** What the task requires **
Copy out each line of the data that holds the word "calendar".

Data records
┌────────

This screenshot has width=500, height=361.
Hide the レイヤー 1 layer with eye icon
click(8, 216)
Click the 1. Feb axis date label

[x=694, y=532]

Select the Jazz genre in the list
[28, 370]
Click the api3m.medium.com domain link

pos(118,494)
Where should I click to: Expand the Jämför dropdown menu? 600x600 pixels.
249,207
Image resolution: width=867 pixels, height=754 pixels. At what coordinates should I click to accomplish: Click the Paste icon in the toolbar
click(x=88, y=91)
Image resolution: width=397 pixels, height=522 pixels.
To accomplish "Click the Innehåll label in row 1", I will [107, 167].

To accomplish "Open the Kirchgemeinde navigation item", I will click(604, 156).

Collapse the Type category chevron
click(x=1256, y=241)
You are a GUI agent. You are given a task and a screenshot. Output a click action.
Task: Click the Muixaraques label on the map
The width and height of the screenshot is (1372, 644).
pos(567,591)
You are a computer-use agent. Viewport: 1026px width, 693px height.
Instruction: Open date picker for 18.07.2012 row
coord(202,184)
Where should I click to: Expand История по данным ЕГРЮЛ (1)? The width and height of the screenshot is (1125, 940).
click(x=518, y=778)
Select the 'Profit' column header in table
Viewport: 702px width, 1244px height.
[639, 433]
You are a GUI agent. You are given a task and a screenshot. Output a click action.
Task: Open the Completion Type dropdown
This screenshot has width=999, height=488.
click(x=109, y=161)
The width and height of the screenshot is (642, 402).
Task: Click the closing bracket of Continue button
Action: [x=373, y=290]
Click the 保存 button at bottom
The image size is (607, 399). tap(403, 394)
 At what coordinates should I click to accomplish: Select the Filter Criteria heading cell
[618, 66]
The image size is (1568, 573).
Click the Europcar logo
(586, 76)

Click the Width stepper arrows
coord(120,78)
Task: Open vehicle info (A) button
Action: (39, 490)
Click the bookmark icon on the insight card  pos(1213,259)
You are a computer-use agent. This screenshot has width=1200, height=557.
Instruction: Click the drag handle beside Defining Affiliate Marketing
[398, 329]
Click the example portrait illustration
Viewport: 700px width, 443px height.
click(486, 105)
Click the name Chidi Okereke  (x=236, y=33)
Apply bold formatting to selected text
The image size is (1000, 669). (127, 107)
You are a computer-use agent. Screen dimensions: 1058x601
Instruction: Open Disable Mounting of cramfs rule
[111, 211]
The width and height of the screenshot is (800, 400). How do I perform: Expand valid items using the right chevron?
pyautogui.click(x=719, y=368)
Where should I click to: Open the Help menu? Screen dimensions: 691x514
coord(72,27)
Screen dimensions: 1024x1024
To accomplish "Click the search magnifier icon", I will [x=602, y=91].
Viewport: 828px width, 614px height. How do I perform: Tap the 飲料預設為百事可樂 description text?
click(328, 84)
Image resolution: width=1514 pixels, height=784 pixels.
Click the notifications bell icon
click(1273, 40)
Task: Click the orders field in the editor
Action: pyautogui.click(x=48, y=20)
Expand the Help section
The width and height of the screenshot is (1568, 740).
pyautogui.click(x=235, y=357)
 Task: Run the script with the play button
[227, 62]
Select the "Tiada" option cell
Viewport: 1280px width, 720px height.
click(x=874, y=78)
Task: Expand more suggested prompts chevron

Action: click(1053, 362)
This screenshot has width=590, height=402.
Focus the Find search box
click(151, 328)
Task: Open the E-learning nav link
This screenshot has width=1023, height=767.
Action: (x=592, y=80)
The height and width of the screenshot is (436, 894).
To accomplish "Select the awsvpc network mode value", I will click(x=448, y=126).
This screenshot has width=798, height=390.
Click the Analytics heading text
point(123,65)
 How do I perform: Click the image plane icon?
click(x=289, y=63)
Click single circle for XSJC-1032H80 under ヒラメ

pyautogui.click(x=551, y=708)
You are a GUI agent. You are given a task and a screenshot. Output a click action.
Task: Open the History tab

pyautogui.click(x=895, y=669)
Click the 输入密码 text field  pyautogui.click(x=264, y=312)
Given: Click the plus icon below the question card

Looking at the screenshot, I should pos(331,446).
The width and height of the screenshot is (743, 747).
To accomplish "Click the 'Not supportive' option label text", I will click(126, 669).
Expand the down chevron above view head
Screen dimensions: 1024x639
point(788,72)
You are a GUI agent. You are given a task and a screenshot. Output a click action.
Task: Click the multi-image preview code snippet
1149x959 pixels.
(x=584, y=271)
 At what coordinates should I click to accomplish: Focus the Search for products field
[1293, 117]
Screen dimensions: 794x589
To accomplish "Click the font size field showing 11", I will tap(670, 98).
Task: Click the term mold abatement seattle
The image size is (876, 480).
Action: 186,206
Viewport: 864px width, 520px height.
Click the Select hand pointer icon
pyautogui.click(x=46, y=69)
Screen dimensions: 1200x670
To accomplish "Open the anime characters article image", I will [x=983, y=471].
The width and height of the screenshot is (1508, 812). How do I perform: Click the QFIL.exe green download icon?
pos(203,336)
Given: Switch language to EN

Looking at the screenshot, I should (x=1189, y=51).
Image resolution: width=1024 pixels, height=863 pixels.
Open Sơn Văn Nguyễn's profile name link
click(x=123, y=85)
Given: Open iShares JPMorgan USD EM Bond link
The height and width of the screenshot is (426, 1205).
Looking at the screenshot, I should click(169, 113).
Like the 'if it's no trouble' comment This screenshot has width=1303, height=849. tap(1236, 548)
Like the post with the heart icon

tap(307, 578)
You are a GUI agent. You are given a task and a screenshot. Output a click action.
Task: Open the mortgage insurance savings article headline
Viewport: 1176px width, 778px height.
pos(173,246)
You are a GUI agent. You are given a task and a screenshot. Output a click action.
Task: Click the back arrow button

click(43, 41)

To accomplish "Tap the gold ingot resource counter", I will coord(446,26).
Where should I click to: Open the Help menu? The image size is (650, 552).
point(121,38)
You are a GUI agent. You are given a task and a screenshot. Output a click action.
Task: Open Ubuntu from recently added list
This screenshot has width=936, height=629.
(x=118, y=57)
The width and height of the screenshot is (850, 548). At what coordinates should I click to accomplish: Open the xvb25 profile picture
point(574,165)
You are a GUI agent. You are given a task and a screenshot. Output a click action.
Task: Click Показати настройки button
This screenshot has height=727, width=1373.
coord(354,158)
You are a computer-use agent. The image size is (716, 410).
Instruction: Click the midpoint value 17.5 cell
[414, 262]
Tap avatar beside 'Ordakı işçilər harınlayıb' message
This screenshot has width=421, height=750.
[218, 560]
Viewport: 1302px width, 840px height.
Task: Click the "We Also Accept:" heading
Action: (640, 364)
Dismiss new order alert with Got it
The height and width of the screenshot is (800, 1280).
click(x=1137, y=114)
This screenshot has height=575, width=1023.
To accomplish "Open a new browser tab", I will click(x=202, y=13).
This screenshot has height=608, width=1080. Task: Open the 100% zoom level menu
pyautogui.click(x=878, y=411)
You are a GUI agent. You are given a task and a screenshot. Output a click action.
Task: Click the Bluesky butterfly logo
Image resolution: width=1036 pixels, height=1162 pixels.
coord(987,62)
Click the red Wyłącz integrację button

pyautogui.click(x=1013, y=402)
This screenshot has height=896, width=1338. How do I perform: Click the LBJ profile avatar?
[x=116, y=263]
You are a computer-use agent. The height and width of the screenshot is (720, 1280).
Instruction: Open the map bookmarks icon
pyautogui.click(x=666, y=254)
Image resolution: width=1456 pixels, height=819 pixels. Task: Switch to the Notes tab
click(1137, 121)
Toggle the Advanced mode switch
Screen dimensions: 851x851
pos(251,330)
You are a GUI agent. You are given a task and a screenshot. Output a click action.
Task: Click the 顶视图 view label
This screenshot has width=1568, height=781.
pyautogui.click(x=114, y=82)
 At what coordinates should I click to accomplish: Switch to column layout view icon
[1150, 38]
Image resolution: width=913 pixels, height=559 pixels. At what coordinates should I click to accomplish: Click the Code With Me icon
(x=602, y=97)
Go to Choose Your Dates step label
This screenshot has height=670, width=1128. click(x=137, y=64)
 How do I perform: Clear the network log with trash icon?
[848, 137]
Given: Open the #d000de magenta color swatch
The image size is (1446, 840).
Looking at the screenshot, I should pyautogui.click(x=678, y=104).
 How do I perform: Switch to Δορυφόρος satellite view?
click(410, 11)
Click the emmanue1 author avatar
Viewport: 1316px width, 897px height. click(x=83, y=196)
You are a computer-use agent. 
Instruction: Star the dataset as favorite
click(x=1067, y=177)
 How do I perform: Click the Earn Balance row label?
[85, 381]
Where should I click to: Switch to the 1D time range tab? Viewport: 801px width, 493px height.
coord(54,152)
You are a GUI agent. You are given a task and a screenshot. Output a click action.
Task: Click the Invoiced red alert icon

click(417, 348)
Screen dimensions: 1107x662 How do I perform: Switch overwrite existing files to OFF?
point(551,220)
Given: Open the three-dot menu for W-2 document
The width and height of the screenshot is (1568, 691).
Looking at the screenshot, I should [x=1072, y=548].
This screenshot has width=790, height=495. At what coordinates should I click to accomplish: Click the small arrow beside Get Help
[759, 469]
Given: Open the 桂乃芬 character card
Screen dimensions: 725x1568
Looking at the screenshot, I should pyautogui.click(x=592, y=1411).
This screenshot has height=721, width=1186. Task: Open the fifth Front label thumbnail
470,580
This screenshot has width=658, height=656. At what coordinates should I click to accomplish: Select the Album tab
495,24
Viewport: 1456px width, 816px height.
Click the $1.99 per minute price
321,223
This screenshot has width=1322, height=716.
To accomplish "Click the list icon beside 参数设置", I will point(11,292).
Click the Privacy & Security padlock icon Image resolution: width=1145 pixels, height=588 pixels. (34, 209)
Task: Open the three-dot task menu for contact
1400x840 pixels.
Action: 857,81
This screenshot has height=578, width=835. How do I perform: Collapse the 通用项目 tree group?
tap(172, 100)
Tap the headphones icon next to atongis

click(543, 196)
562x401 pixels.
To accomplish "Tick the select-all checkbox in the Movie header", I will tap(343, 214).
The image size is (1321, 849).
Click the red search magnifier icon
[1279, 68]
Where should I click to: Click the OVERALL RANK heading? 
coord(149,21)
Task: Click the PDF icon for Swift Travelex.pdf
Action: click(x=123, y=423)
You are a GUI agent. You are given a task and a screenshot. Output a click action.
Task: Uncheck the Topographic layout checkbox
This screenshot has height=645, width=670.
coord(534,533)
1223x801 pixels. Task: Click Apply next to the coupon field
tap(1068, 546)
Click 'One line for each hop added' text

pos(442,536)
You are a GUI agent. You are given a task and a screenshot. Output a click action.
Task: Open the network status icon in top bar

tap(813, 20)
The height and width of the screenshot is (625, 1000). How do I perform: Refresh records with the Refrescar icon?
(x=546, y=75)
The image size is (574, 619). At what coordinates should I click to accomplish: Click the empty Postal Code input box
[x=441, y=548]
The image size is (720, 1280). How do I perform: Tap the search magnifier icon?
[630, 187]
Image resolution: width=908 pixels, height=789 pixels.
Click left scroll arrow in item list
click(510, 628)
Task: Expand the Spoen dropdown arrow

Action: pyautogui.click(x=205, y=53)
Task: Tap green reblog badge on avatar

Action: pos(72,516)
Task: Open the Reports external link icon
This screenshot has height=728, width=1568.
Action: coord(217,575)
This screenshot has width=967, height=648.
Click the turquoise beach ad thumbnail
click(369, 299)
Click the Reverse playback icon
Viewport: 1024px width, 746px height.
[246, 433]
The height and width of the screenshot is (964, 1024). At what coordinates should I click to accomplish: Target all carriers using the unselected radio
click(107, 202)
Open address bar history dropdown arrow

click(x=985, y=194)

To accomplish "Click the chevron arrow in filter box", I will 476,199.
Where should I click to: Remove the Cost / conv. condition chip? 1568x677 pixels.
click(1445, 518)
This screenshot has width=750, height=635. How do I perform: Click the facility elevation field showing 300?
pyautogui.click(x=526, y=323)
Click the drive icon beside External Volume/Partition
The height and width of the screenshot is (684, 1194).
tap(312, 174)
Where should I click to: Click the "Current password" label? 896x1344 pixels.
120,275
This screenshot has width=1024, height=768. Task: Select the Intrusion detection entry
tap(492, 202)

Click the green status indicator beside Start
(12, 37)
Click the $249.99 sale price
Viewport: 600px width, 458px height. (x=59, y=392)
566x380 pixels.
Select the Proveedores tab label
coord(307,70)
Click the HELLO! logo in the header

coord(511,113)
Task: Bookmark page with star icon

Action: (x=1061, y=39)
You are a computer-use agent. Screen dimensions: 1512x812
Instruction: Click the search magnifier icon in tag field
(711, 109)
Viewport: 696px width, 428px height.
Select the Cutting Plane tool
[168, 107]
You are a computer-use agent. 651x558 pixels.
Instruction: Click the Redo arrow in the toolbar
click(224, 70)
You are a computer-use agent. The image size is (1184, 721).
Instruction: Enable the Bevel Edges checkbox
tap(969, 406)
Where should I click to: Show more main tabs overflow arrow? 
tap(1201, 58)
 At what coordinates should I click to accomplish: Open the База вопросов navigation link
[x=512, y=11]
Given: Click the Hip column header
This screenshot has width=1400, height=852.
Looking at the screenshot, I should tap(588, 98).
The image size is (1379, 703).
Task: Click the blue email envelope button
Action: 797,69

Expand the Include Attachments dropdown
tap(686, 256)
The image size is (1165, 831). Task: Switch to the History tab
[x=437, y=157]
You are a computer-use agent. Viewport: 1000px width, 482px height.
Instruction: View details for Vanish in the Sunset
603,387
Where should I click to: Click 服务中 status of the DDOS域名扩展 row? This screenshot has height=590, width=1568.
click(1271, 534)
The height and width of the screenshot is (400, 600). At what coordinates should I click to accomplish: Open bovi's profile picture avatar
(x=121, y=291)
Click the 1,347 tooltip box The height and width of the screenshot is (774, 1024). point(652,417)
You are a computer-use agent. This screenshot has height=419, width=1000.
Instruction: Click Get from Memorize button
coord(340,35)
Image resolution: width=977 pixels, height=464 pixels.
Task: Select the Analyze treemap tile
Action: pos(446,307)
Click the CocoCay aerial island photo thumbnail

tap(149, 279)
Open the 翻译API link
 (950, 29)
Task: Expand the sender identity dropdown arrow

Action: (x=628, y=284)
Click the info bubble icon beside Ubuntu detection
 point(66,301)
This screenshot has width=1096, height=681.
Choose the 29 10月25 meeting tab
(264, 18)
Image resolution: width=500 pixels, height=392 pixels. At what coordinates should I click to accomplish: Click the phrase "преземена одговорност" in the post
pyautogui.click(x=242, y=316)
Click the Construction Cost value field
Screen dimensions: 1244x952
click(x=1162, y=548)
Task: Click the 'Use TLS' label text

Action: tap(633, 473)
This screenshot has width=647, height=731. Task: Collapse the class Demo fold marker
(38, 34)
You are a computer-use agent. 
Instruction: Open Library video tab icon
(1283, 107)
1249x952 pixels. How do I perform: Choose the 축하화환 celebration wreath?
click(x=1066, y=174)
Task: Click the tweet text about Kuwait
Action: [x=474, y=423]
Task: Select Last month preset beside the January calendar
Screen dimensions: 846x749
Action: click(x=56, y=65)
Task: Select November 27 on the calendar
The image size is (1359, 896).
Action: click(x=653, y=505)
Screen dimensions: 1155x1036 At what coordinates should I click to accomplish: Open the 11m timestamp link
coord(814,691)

└────────

** Task answer **
Task: Select Last month preset beside the January calendar
Task: Select November 27 on the calendar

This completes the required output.